• multiple myeloma;
  • monoclonal antibodies;
  • novel therapies;
  • novel targets;
  • targeted therapies


Despite recent advances in treatment that have significantly improved overall survival, multiple myeloma (MM) remains incurable. Although rituximab, the first monoclonal antibody (MAb) evaluated in MM treatment, provided only very limited benefit, research is ongoing into a number of other MAbs directed against a variety of MM-related target antigens. Given the inherent immune dysfunction associated with MM, newer strategies that may enhance immune function in conjunction with antibodies may also provide a more fruitful clinical approach.
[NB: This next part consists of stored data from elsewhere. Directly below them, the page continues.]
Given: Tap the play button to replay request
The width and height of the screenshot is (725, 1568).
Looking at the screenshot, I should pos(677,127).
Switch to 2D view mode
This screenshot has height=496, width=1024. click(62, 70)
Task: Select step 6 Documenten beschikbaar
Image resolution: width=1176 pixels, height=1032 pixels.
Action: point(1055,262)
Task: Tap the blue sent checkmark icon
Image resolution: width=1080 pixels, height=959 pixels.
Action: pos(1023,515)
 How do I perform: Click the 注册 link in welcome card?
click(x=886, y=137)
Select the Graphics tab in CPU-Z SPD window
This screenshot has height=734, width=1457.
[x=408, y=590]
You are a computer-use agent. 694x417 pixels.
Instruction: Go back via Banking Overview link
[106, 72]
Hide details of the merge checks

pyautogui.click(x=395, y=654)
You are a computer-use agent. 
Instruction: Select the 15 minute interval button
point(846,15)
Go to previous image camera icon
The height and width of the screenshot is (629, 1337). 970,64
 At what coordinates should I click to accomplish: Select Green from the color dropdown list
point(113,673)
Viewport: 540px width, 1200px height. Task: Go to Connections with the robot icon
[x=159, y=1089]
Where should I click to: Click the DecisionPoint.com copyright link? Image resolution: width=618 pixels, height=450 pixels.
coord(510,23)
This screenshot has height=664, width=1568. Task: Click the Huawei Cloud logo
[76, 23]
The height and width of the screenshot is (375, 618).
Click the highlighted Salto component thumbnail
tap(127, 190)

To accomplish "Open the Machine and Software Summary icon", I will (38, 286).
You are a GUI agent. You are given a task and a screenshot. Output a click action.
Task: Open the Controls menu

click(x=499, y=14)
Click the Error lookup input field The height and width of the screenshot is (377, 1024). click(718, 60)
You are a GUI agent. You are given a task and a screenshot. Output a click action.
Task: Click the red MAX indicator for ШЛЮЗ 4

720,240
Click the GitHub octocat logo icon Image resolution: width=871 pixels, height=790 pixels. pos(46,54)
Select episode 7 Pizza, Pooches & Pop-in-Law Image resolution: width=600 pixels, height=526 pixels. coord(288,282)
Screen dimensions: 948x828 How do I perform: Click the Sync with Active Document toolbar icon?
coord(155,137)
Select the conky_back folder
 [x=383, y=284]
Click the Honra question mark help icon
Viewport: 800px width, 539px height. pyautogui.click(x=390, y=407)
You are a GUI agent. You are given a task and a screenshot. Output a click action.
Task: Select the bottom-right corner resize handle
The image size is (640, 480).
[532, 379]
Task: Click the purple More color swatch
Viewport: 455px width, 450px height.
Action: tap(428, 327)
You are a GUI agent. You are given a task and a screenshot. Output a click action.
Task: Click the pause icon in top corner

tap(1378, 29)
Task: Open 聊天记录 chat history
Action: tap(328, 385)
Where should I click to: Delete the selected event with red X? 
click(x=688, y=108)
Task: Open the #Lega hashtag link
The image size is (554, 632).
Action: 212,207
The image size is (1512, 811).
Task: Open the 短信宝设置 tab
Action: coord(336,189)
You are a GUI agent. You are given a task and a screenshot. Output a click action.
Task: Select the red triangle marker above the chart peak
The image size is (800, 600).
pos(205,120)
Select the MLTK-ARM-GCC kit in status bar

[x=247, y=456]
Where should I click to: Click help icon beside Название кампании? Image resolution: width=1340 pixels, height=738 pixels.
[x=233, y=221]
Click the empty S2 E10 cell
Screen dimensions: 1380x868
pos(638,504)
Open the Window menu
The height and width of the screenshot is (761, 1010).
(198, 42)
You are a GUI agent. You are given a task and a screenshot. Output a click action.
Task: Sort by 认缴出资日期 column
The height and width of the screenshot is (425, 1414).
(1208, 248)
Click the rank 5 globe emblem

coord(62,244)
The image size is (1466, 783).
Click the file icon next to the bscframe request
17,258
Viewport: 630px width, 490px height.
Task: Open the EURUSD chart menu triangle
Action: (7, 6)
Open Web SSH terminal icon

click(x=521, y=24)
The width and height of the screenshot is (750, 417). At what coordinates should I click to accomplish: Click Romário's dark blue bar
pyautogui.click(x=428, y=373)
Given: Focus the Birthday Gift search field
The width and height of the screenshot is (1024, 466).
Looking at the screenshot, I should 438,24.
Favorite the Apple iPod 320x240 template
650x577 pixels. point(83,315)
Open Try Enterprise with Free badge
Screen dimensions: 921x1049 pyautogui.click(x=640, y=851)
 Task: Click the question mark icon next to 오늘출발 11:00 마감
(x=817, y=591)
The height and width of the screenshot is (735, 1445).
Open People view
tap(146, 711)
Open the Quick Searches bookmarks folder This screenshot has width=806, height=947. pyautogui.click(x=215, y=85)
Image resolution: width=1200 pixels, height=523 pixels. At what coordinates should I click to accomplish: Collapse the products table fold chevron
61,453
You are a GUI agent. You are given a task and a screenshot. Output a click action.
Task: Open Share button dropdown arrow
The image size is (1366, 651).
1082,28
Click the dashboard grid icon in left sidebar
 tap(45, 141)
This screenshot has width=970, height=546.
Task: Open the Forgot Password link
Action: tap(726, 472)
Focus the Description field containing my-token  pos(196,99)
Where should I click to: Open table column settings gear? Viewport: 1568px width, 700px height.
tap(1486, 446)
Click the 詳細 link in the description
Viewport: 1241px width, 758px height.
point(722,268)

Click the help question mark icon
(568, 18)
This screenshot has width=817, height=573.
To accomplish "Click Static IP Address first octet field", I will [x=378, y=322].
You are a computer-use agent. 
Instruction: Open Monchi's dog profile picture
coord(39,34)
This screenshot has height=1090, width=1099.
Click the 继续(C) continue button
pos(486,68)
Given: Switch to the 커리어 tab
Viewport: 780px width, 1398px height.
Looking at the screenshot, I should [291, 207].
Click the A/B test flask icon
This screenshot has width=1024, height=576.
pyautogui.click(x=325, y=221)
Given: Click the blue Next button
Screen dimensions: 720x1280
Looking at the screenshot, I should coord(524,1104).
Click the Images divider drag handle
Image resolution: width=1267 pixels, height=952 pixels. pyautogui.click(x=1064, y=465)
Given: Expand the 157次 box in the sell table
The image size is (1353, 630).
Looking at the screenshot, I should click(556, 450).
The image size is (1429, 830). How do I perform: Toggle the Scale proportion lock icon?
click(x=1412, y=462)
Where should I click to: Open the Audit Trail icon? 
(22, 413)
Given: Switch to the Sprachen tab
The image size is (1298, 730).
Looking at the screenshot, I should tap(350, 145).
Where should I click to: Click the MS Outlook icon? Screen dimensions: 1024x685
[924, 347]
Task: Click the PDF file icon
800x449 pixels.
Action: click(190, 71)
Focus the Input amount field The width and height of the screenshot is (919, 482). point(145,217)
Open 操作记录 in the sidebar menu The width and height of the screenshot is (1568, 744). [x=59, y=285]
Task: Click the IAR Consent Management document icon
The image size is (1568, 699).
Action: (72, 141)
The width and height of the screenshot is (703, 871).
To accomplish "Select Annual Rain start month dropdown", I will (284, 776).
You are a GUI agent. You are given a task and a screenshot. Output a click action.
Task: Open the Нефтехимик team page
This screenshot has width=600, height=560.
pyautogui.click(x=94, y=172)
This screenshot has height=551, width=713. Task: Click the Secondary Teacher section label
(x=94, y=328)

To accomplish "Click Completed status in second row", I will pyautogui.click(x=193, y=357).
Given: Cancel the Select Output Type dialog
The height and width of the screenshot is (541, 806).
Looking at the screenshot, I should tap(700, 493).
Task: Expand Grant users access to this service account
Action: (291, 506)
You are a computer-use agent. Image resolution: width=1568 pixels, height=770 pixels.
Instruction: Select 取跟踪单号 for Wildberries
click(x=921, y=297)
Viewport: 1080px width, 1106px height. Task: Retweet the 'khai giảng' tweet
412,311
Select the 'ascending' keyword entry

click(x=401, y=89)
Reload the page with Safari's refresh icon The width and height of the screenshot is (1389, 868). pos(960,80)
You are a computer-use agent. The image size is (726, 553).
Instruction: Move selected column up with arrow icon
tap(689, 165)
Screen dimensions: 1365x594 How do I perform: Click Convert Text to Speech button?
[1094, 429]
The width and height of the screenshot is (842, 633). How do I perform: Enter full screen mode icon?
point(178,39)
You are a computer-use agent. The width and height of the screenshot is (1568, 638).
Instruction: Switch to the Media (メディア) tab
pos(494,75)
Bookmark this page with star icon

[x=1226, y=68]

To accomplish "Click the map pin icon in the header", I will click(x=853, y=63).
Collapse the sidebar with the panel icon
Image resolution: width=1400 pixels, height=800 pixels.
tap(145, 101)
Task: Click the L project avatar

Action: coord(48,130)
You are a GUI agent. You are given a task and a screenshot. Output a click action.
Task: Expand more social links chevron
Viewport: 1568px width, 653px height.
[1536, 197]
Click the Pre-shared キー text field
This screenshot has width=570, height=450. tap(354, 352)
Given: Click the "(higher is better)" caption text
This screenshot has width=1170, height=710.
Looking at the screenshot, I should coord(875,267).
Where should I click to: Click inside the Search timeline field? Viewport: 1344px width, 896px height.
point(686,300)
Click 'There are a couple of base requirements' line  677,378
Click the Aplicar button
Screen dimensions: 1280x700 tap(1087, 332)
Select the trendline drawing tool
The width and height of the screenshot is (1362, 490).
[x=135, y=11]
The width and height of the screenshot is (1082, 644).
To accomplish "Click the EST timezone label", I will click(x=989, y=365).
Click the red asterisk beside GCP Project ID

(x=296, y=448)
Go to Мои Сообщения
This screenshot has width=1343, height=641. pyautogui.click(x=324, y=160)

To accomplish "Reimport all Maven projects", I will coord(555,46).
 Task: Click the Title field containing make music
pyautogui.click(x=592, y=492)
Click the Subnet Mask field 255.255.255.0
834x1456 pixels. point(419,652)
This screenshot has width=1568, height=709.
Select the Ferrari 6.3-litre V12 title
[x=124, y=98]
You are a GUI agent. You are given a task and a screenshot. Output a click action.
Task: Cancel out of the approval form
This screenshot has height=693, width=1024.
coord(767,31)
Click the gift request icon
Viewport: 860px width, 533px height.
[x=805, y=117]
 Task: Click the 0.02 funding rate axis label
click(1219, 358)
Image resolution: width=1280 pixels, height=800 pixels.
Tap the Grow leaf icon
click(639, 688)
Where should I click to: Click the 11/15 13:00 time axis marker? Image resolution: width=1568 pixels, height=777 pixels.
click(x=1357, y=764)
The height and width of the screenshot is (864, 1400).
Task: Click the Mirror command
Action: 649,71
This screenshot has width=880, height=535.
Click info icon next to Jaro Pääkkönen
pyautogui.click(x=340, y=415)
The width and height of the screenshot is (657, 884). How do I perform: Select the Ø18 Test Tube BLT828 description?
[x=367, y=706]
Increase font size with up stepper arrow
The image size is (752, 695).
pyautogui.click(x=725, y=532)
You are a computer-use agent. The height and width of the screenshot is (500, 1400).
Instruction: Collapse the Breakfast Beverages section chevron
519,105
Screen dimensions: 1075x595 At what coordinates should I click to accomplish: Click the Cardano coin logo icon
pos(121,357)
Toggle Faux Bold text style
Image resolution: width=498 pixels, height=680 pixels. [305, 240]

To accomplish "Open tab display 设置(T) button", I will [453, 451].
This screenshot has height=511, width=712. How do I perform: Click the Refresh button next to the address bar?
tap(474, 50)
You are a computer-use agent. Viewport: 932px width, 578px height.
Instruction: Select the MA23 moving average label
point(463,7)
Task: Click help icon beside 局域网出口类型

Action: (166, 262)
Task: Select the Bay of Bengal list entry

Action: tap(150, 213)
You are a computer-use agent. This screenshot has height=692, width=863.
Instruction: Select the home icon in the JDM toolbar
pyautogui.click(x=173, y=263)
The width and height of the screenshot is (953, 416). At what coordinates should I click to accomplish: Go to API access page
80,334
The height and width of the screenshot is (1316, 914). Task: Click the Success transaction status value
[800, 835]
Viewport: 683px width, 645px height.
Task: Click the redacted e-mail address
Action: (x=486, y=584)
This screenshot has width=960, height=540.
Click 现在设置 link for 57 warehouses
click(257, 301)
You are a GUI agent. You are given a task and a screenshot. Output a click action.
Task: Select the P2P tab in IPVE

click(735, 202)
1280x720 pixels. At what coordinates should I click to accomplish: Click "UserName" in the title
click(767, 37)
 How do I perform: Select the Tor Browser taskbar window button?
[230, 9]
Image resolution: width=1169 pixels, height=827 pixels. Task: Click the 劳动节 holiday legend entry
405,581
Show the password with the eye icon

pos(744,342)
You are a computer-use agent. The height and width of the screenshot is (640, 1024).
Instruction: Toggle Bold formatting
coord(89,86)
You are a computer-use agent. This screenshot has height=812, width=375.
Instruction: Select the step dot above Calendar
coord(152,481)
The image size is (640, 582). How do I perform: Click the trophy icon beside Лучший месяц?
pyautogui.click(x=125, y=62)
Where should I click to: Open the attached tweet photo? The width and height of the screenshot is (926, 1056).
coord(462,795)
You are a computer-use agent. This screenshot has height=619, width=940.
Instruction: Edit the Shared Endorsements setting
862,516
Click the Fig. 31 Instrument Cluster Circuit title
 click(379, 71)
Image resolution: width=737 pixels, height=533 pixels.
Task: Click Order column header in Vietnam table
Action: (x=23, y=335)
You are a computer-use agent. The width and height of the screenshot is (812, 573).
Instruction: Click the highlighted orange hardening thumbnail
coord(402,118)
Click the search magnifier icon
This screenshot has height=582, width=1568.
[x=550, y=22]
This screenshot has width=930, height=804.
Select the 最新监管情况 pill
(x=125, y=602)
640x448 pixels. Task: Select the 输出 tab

Potential MAb targets in MM include growth factors and their receptors, other signalling molecules, and antigens expressed exclusively or predominantly on MM cells. MAb therapy involves a range of mechanisms, including antibody-dependent cellular cytotoxicity, complement-dependent cytotoxicity, interference with receptor-ligand interactions, and MAb conjugation to radioisotopes or toxins. The antigens currently targeted in MM therapy are discussed, along with the development status of the corresponding MAb therapeutics. Elotuzumab, an anti-CS1 MAb, has recently achieved clinically meaningful responses when combined with lenalidomide or bortezomib in patients with relapsed and relapsed/refractory MM. Other MAbs are also showing early promise. More ongoing clinical research is required to identify optimal combination regimens and biomarkers that may help predict response to specific MAb-based combinations.